*CONSIGNES*.
a) Pour chacune des affirmations suivantes, dites si elle s'accorde avec le témoignage sur la vie à l'internat (oui ou non) et citez les mots du texte qui tranchent.
(i) La douche du matin est chaude.
(ii) La chambre fait 16 m2 pour quatre personnes.
(iii) Le dîner se compose de plats préparés le soir même.
b) En une à trois phrases, expliquez pourquoi, selon le témoignage sur la vie à l'internat, l'administration scolaire encourage la pratique du foot.
c) Répondez brièvement à ces questions sur le témoignage sur la vie à l'internat.
(i) À quelle heure a lieu le réveil chaque matin ?
(ii) Qu'est-ce qui sert de sonnerie pour rentrer en cours ?
(iii) Où les élèves peuvent-ils acheter des sodas le soir ?

Chaque matin, à 7h, la lumière criarde des néons suspendus au plafond de la chambre (16 m2 pour quatre personnes) me réveille. Je vais ensuite prendre ma douche (froide) dans une cabine de piscine puis prendre mon petit-déjeuner. Un petit pain, un morceau de beurre fade, un bol d’un café infect et un minuscule gobelet de jus de fruit. Voilà mon premier « repas » de la journée. La sonnerie, une sirène incendie, nous ordonne de rentrer en cours. Nous devons laisser à l’entrée de la classe nos pensées, nos discussions et notre dignité afin d’être totalement réceptifs pour assimiler les valeurs du travail intensif et de la concurrence entre nous. La carotte (les bonnes notes) et le bâton (les sanctions) sont appliqués avec volontarisme par des professeurs plus ou moins zélés. La journée s’écoule ainsi, sonnerie assourdissante puis cours lobotomisant, entrecoupés par le repas de midi, mélange de légumes en plastique et de viande en carton, le tout dans une odeur nauséabonde.


Le soir venu, nous avons la « liberté » d’aller acheter des sodas au hard-discount situé à proximité. La soirée à l’internat n’est qu’une interminable attente. Nous restons allongés, catatoniques, sur nos lits, fixant les lézardes du plafond en écoutant les dernières merdes musicales. Puis vient l’heure du diner, des restes de midi réchauffés. Suite à ce festin, quelques jeunes jouent au foot, pratique encouragée avec vigueur par l’administration scolaire. En effet, quand on est occupé par le sport, on risque moins de réfléchir à nos conditions d’existence… Pour les autres, l’attente continue, jusqu’à la fermeture automatique et centralisée des volets et de la lumière. Toute évasion, même par la pensée, nous est interdite. La nuit s’écoule, dans notre petit lits, jusqu’au lendemain, ou tout recommence.


Soumission, enfermement et déshumanisation sont les maîtres-mots de ce quotidien. Après tout, nous sommes à l’école afin de devenir de braves employés serviles et mal payés, pas pour vivre heureux.

Fabien, lycéen

* Catherine Baker, Insoumission à l’école obligatoire, éd. Bernard Barrault.

*DONNÉES*.
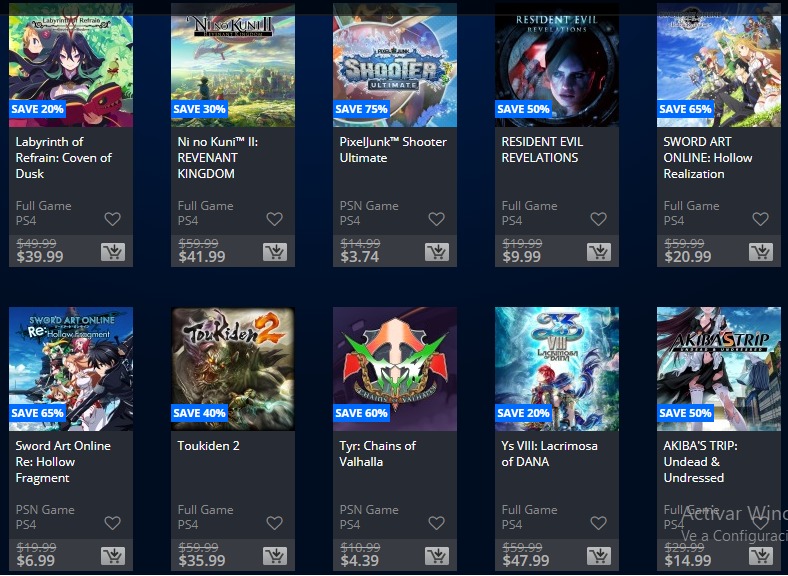Add PixelJunk Shooter Ultimate to cart
This screenshot has height=576, width=788.
pyautogui.click(x=437, y=252)
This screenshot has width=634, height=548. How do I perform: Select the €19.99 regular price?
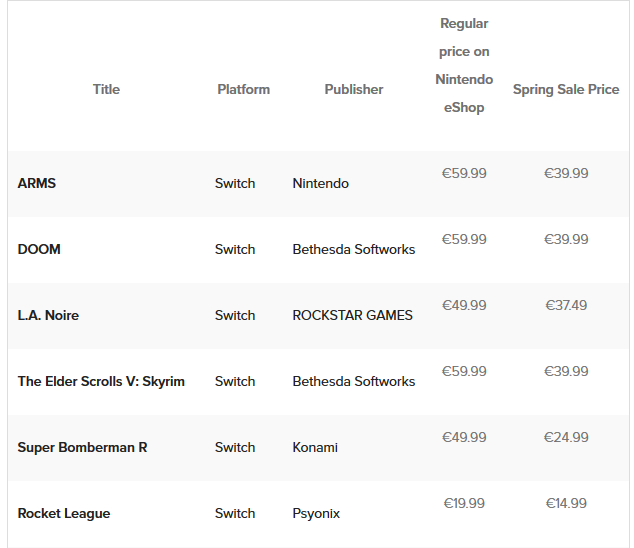pos(464,503)
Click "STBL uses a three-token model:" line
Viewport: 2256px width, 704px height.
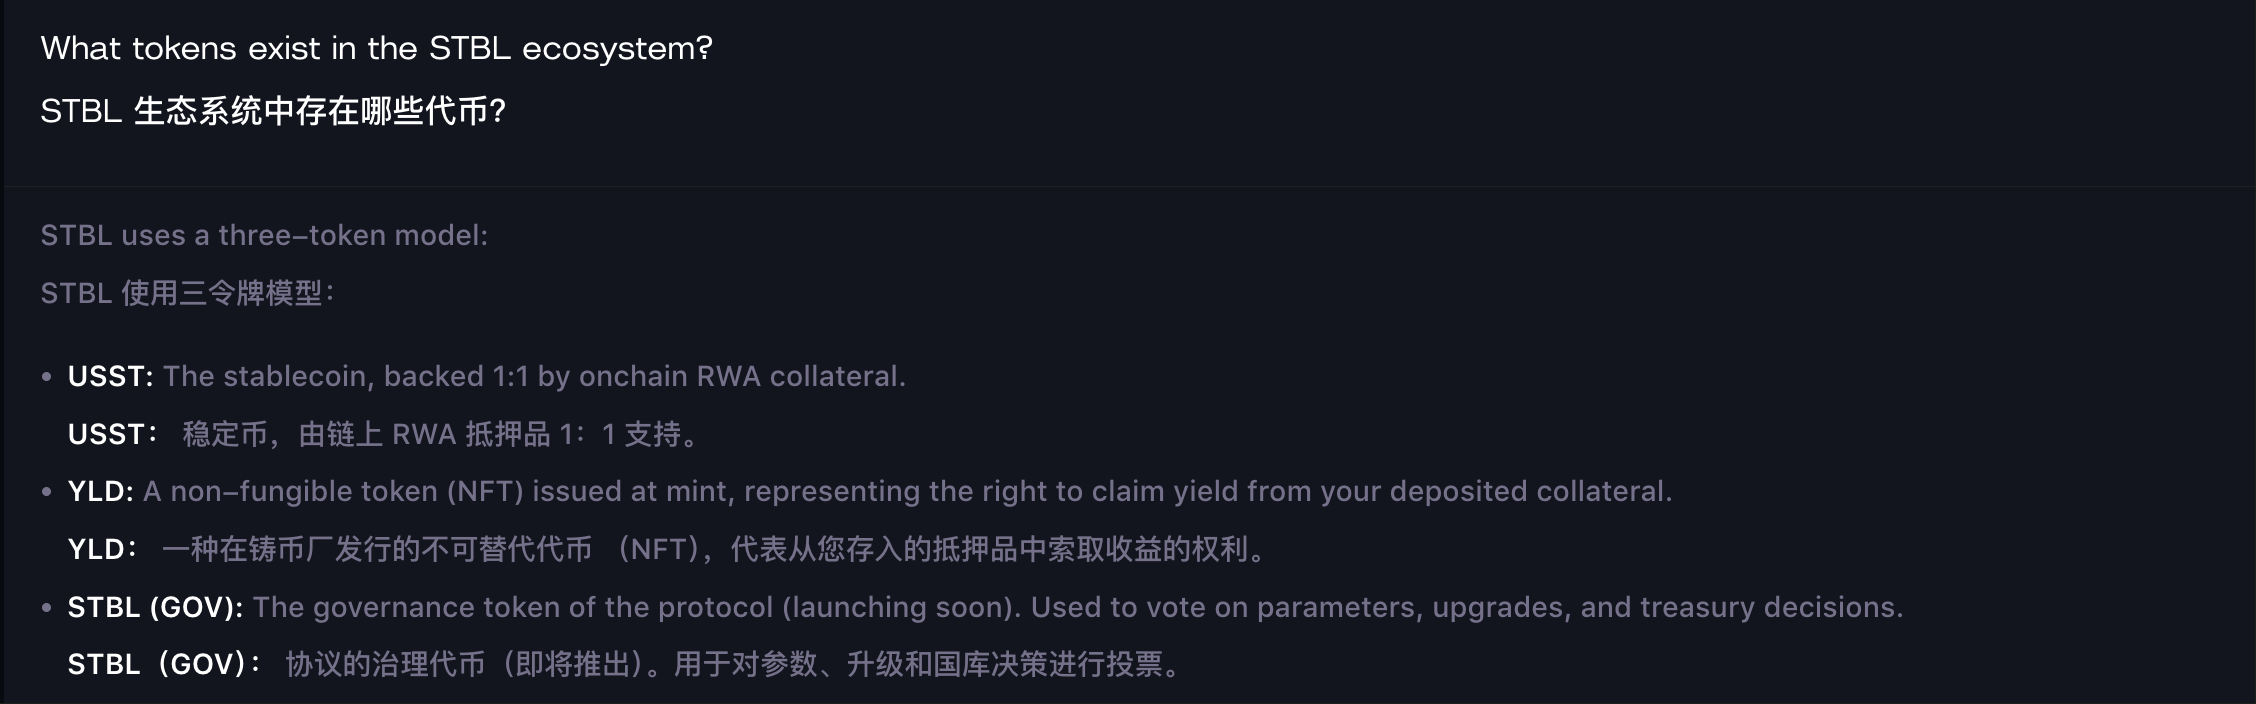pyautogui.click(x=264, y=235)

*RÉPONSES AUX CONSIGNES*.
a)
(i) Non : « prendre ma douche (froide) ».
(ii) Oui : « (16 m2 pour quatre personnes) ».
(iii) Non : « des restes de midi réchauffés ».

b) L'administration encourage le foot parce que, d'après le texte, les élèves occupés par le sport risquent moins de réfléchir à leurs conditions d'existence.

c)
(i) À 7h.
(ii) Une sirène incendie.
(iii) Au hard-discount situé à proximité.